### SHORT TASK
In the test documentation below, list every test name under the "Leading Zero Detection" heading.

### ARTICLE
________________
Pandas Array Compatibility: Outlier handlers now use np.asarray() instead of .values to ensure proper conversion of pandas nullable integer arrays to numpy arrays, preventing ValueError during logical operations in outlier detection algorithms.

Metadater

Field Functions

tests/metadater/field/test_field_functions.py

Tests for field-level data processing and type analysis:

Comprehensive Type Analysis
  • test_leading_zero_detection: Tests leading zero detection and preservation:
    • Identifies data with leading zeros (e.g., “001”, “002”)
    • Preserves as string type to maintain leading zeros
  • test_float_detection: Tests floating point number detection:
    • Identifies decimal numbers in string format
    • Converts to appropriate float32/float64 types
  • test_integer_with_nulls: Tests integer data with null values:
    • Uses nullable integer types (Int8, Int16, Int32, Int64)
    • Prevents conversion to float64 that would add .0 suffixes
  • test_integer_without_nulls: Tests pure integer data:
    • Uses regular integer types (int8, int16, int32, int64)
    • Optimizes to smallest suitable integer type
  • test_mixed_non_numeric_data: Tests non-numeric mixed data:
    • Falls back to category type for text data
  • test_numeric_conversion_threshold: Tests 80% numeric conversion threshold:
    • Data with <80% numeric values treated as categorical
  • test_integer_dtype_handling: Tests handling of pd.to_numeric integer results:
    • Properly handles int64 vs float64 type detection
Leading Zero Detection
  • test_has_leading_zeros_positive: Tests positive detection cases:
    • 30% of values have leading zeros pattern

  • test_has_leading_zeros_negative: Tests negative detection cases:
    • <30% of values have leading zeros pattern
  • test_has_leading_zeros_empty_data: Tests empty data handling
  • test_has_leading_zeros_all_na: Tests all-NA data handling
  • test_has_leading_zeros_mixed_types: Tests mixed data type handling
Field Metadata Integration
  • test_build_field_metadata_with_leading_zeros: Tests field metadata building with leading zero detection:
    • Enabled vs disabled leading zero detection
    • Integration with type analysis pipeline
  • test_build_field_metadata_with_nullable_integers: Tests nullable integer integration:
    • Enabled vs disabled nullable integer handling
    • Proper type selection based on null presence
  • test_build_field_metadata_dtype_optimization: Tests dtype optimization:
    • Memory-efficient type selection (int8 vs int64)
    • Float precision optimization (float32 vs float64)
Ambiguous Data Scenarios
  • test_id_code_preservation: Tests preservation of ID codes with leading zeros:
    • Leading zero identification codes (001, 002, etc.)
________________
(Word and element pointing entries)
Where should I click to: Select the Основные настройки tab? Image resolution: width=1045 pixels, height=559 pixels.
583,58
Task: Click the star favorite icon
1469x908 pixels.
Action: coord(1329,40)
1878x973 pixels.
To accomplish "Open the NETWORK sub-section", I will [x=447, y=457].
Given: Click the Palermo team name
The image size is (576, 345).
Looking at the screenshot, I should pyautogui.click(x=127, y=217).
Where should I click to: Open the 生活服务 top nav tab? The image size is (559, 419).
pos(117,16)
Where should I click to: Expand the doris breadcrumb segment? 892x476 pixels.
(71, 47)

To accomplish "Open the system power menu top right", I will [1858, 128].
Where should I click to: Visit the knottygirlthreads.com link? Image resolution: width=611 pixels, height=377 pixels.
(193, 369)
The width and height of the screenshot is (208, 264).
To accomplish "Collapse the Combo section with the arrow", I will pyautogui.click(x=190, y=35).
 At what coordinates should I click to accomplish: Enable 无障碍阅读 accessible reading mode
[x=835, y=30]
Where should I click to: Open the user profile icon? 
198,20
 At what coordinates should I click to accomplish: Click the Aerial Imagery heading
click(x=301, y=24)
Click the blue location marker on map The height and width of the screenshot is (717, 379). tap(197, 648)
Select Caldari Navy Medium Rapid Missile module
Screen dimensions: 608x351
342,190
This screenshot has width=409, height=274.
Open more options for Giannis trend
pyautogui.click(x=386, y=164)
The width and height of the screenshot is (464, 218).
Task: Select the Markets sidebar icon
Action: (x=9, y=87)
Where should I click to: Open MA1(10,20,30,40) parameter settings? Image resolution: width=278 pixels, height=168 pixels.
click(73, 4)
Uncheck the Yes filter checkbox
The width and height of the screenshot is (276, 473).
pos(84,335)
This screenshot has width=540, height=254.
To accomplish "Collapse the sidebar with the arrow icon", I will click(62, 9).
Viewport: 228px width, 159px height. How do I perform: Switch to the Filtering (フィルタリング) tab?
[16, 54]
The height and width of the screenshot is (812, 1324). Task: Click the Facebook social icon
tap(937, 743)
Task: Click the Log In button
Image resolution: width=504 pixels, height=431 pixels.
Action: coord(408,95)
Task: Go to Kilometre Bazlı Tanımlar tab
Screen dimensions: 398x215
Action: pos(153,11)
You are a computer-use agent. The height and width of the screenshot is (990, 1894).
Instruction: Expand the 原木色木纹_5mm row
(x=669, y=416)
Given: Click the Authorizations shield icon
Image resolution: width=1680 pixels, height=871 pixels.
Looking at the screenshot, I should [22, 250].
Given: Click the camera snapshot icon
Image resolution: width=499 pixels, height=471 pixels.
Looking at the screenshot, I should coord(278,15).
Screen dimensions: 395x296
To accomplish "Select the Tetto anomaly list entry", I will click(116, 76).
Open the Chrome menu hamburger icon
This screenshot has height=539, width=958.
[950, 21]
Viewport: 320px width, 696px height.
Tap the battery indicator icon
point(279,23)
________________
### RIGHT ANSWER
test_has_leading_zeros_positive
test_has_leading_zeros_negative
test_has_leading_zeros_empty_data
test_has_leading_zeros_all_na
test_has_leading_zeros_mixed_types